В основе этого простейшего способа — идеологическая конструкция, смысл которой в том, что государственное управление заведомо не работоспособно. Работает только механизм частной собственности, поэтому не имеют значения ни механизм передачи, ни цена, ни объем дохода. Важен только сам факт передачи собственности. И чем быстрее, тем лучше. Никаких тебе аукционов. В магазине есть коллектив, пришел к нему, поставил печать (хочешь — на лбу, хочешь — на бумаге), и все. Владей, коллектив! А уж потом пойдет вторичная приватизация.
В сущности, это — российский вульгарный либерализм, основанный на полном непонимании того, что такое российская система государственной власти. Что произошло бы, если бы приватизация началась в такой форме? После первой же попытки мы имели бы крупный скандал с демонстрацией того, как некая мафиозная группировка, издеваясь над трудовым коллективом, захватила все, закрыла магазин, зарезала, убила. После этого — обращение к президенту, смена концепций и — начинай все сначала. Выдвинув совершенно не работоспособную концепцию, Пияшева еще и взяла на себя смелость возглавить московскую приватизацию. Правда, она была назначена Гавриилом Поповым только руководителем департамента московского правительства. А проводить ее идеи в жизнь должны были другие — Москомимущество во главе с Еленой Котовой.
Идею Пияшевой стали воплощать в жизнь не в чистом виде — бесплатная передача собственности, — а несколько измененной: магазины передавали коллективам по остаточной стоимости. Впрочем, стоимость эта была совершенно мизерной. Такая схема вступала в вопиющее противоречие с законом о приватизации, который однозначно запрещал подобные вещи. В законе говорилось: стартовая цена имущества — ниже рыночной, процедура передачи собственности — конкурентная. Я пригласил Пияшеву к себе. Она почему-то пришла с мужем Борисом Пинскером. Говорил он, она молчала. Через несколько минут общения я убедился в том, что полемизировать о сути дела невозможно, У меня есть сотня аргументов, которыми я могу опровергать их позицию; у них — сотня аргументов в ее защиту. Здесь разные системы взглядов людей с определенной экономической культурой, понимающих, какие идеи они защищают.
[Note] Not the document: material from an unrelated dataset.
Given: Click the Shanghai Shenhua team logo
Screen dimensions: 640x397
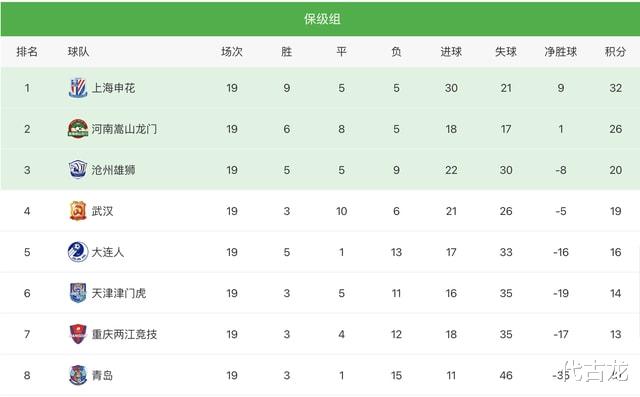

Тогда я стал переводить разговор в другую плоскость: мы можем иметь разные взгляды, но ведь не научную дискуссию ведем. Мы — чиновники, берущие на себя ответственность за тысячи будущих сделок и за десятки тысяч людей, которые примут в них участие. Есть закон. То же, что предлагаете вы, закону противоречит. И, стало быть, схема последующих событий ясна: как только при первом же конфликте выяснится, что при приватизации заявки на магазин подавали кроме нынешнего его владельца еще три претендента, а вы, не рассматривая этих заявок, продали магазин трудовому коллективу по остаточной цене, любой претендент, подавший дело в суд, его выиграет. Никакие московские постановления и решения не будут основанием для суда. Действовать будет закон.
Казалось бы, что можно противопоставить такой аргументации. И тут я столкнулся с поразившей меня интеллигентской безответственностью: “Сейчас один закон принят, потом примем другой, есть президент, который указом может поддержать нашу позицию”.
Между тем статус указа президента в то время был ниже статуса закона и долго таковым оставался. Любое противоречие толковалось судом в пользу закона, а не в пользу указа. Принять же новый закон — это полгода труда. Более того, никаких Пияшевых, возведенных в энную степень, не хватило бы на то, чтобы провести альтернативный закон через Верховный Совет. Это гигантская политическая, организационная, профессиональная работа, на которую они в принципе были не способны. Написать-то закон могут, и даже лучше того, который действует. Но мы говорили не о концепциях и даже не об идеологиях, мы говорим об ответственности чиновника, который, подписывая документ, не должен экспериментировать на живых людях. Безответственное отношение к своим решениям вообще является признаком профнепригодности для госчиновника. У тебя светлая голова, но если ты не способен отвечать за свои решения — иди куда-нибудь на другую работу. Потому что здесь твои решения влекут за собой прямые финансовые и имущественные последствия для тысяч людей, которые тебе поверили. Объяснить это чете московских интеллигентов было абсолютно невозможно: отторжение полное. Разговора не получилось.